> [WHAT TO WORK ON]: Check each line of the records below and collect those holding "computer".

(INFORMATION SHOWN begins)

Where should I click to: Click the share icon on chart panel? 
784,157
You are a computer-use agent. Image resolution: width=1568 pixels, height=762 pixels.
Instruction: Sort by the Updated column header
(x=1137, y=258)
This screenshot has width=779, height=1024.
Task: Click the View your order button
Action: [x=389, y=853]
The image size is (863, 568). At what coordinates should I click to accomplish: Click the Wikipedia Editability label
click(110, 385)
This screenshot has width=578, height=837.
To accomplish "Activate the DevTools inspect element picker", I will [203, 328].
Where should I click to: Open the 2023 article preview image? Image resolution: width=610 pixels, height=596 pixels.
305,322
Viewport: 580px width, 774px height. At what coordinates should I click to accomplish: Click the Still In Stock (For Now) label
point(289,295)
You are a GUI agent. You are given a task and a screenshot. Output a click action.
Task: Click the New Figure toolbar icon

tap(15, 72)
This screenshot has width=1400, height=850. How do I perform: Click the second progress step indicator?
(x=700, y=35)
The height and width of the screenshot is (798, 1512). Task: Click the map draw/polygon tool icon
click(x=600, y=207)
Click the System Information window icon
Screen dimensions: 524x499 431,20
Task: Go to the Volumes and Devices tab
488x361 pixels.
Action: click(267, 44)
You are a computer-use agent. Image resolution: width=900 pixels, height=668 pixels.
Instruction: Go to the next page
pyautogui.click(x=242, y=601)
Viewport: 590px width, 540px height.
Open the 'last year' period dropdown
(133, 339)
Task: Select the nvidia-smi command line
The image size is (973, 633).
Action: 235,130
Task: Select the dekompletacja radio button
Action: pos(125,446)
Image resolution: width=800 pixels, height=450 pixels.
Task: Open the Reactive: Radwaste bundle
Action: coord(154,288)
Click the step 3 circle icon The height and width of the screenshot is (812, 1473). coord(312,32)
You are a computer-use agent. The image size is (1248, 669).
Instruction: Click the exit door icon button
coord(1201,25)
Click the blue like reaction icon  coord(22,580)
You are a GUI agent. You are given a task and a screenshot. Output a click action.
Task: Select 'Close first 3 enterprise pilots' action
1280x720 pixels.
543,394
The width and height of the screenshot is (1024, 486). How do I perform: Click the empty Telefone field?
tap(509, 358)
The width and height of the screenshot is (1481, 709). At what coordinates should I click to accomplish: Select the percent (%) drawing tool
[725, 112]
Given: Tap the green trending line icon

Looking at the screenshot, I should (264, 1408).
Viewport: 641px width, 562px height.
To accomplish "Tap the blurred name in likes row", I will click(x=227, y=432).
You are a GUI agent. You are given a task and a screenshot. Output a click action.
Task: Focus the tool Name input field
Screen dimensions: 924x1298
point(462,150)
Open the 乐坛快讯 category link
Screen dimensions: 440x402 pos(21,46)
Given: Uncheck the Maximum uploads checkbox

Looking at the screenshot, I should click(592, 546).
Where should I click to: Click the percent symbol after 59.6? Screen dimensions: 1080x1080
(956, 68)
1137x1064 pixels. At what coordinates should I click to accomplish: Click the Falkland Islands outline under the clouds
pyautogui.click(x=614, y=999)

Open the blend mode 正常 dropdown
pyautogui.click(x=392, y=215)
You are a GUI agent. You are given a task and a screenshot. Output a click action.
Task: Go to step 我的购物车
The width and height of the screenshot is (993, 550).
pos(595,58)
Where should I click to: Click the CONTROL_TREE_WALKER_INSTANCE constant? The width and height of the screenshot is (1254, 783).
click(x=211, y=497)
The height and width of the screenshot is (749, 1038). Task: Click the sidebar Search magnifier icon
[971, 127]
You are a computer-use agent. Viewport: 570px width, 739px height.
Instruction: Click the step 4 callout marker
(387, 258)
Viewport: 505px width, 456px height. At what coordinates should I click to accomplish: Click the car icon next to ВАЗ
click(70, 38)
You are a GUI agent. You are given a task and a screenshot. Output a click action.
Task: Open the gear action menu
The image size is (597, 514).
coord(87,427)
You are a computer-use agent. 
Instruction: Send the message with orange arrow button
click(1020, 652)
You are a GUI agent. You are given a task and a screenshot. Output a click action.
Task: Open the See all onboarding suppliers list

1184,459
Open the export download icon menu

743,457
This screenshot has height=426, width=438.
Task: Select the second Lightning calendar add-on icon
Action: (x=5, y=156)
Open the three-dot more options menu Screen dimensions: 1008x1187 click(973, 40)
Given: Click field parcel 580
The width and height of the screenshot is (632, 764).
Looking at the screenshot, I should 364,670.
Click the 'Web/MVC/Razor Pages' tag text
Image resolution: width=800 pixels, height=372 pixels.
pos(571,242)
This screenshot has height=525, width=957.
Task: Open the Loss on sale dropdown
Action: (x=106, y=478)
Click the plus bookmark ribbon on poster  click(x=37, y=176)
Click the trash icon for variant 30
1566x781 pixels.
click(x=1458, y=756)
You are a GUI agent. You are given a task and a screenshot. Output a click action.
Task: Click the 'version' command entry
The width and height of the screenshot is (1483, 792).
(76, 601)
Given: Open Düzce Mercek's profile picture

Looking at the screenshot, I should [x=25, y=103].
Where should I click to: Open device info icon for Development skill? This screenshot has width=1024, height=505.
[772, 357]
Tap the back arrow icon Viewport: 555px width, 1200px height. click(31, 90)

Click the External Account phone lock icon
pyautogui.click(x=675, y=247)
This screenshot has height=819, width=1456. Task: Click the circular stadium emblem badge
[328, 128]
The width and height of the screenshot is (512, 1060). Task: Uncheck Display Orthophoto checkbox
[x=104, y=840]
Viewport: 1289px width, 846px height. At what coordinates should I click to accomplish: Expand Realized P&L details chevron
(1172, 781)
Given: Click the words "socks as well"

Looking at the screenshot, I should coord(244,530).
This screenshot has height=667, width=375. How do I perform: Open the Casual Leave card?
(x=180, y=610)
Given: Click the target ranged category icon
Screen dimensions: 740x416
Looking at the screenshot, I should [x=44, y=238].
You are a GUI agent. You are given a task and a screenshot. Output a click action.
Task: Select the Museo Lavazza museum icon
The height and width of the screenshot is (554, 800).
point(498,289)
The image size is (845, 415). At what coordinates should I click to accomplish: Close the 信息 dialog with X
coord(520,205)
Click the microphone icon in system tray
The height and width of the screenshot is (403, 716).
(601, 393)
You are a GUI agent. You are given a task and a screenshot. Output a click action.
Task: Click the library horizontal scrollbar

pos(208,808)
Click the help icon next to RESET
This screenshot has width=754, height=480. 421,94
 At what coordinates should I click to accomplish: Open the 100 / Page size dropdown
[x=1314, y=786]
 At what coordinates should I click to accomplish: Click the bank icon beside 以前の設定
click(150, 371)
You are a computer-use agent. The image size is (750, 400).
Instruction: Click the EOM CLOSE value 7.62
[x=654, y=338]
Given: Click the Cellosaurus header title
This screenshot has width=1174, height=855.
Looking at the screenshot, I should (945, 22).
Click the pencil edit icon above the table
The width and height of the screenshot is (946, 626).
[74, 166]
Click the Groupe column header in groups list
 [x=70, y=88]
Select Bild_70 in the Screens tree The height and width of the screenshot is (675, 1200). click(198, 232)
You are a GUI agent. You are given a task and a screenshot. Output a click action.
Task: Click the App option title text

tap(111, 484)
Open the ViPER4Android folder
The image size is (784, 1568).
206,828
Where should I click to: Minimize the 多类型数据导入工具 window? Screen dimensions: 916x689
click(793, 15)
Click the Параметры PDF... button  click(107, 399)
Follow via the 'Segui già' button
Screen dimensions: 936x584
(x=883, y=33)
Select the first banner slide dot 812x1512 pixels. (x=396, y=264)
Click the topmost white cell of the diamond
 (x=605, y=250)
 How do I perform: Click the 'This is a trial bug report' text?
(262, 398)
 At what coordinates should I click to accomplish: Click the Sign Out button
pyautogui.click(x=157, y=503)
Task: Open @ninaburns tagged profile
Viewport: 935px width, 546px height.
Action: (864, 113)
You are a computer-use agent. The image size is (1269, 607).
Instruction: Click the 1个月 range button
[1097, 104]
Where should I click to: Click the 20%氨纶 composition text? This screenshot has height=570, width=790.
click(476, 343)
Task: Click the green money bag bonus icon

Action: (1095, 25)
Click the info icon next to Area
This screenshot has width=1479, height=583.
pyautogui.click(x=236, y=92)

(INFORMATION SHOWN ends)

> [RESPONSE FOR THIS EXERCISE]:
You are a computer-use agent. Image resolution: width=1568 pixels, height=762 pixels.
You are a computer-use agent. Image resolution: width=900 pixels, height=668 pixels.
You are a computer-use agent. The image size is (1248, 669).
You are a computer-use agent. Viewport: 570px width, 739px height.
You are a computer-use agent. 
You are a computer-use agent. The image size is (750, 400).
You are a computer-use agent. The image size is (1269, 607).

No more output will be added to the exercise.